Forest Service to Drop Some Camping Discounts
The cost of camping could go up for some people looking to put down stakes on America’s national forests, under a new plan that would reduce the discounts given senior and disabled campers.
U.S. Forest Service proponents say the change from a 50% discount to a 10% discount would help private concessionaires remain profitable and would bring the federal fee policy in line with private market camping rates, according to the Billings (Mont.) Gazette.
Critics say it represents a breach of faith, further eroding affordable access to public lands.
The discounts date back some three decades to a time when the Forest Service was embarking on a fee-based system that relied upon private concessionaires to maintain campgrounds. Federal law created both the Golden Age and Golden Access passes, which granted holders a lifetime of free entry to national parks, as well as a 50% discount on federal camping fees.
In 2005, a new law — the Recreation Enhancement Act, or REA — took effect, maintaining the lifetime passes but no longer requiring the 50% camping discount.
According to the proposed rule change, the Forest Service is the only land management agency still requiring concessionaires to offer the half-off rate. Other agencies, such as the National Park Service, allow concessionaires to decide whether to extend the discounts.
The rule change notes a 2008 survey, indicating that nearly 80% of federal land passes sold are senior-citizen and access passes, which include the reduced camping rates.
It also notes a growing number of senior citizens in America, warning that the overall costs of the discount program will escalate as Baby Boomers reach their “golden years.”
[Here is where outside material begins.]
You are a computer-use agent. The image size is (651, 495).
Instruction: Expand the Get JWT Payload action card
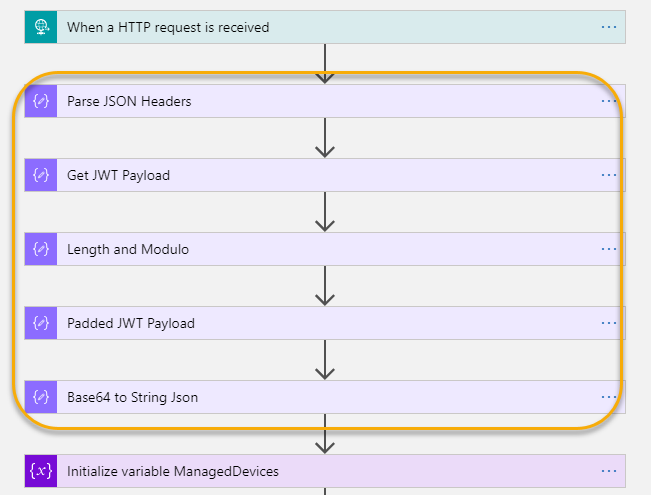pyautogui.click(x=325, y=175)
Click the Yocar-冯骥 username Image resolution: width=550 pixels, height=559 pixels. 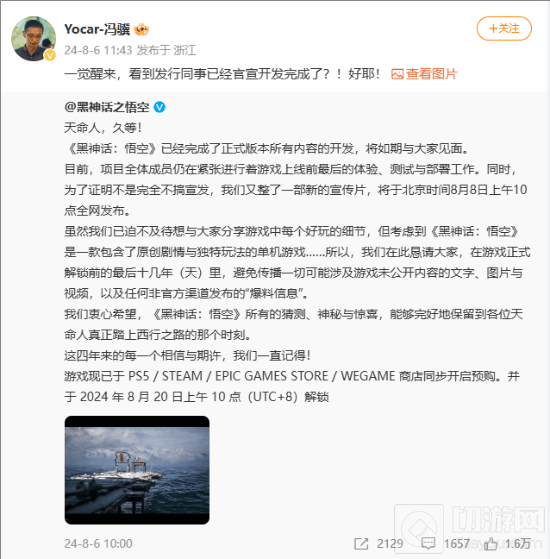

Total campground concession revenue totaled $35 million in 2007, according to the rule change, and the discount cost an estimated $4.2 million in revenue.
By cutting the discount from 50% to 10%, revenue is projected to increase by about $3.36 million.
The change would affect only Forest Service sites operated by concessionaires, but those campgrounds represent 82% of “reservable” camping in national forests.
“On the one hand, we need to continue to have enough concessionaires to operate the campgrounds, and we also don’t want to undercut our neighbors who are running the private campgrounds next door,” said Rose Davis, spokeswoman at the Forest Service Region 1 offices in Missoula, Mont.
“On the other hand, we want to keep camping affordable on these public lands.”
Agency officials also say the rule change would allow campground concessionaires to use deeper discounts at certain times of the year, to promote off-season use.
Davis said it’s important for all those affected to comment on the proposed rule change “because we need to hear from as many people as possible before a decision is made.”
The agency certainly will be hearing from Kitty Benzar, president of the Western Slope No-Fee Coalition.
“The Forest Service,” Benzar said in a prepared statement, “is not showing good faith by changing the terms of the passes after the fact. They encouraged people to turn in their Golden passes, which guaranteed a 50% camping discount, in exchange for an REA pass, which does not.”
Benzar complained the proposed change is the latest in a string of policy decisions that have turned public-land recreation into a market commodity.
“Public lands,” she said, “are now expected to pay their own way in access fees.”
The discounts for seniors citizens and the disabled were intended to honor a lifetime of contribution to the nation, and to ensure access to outdoor recreation for all.
“I guess that’s out the window now,” Benzar said.
But not, apparently, everywhere.
On the Flathead National Forest, for instance, only 10 or so of the 27 “developed” campgrounds are run by private concessionaires. And on the Lolo National Forest, no campgrounds would be affected because none of the 74 developed sites there is run by concessionaires.
“If it’s not run by a concessionaire, it wouldn’t be affected by the change,” said Denise Germann, spokeswoman on the Flathead.
The rule change, she said, would add only a few dollars to each night’s stay, as campgrounds generally are priced at $15 or less per site.
Under the current system, seniors 62 and older pay a one-time $10 fee for the pass, and lifetime “access” passes for the disabled are free.
In addition to providing national park entry and camping discounts, the passes afford free day-use of recreation sites; the new plan would require fees be paid for that use, as well.
“No more special honors,” Benzar said, “no more special breaks. Pay up or stay home now applies to everyone.”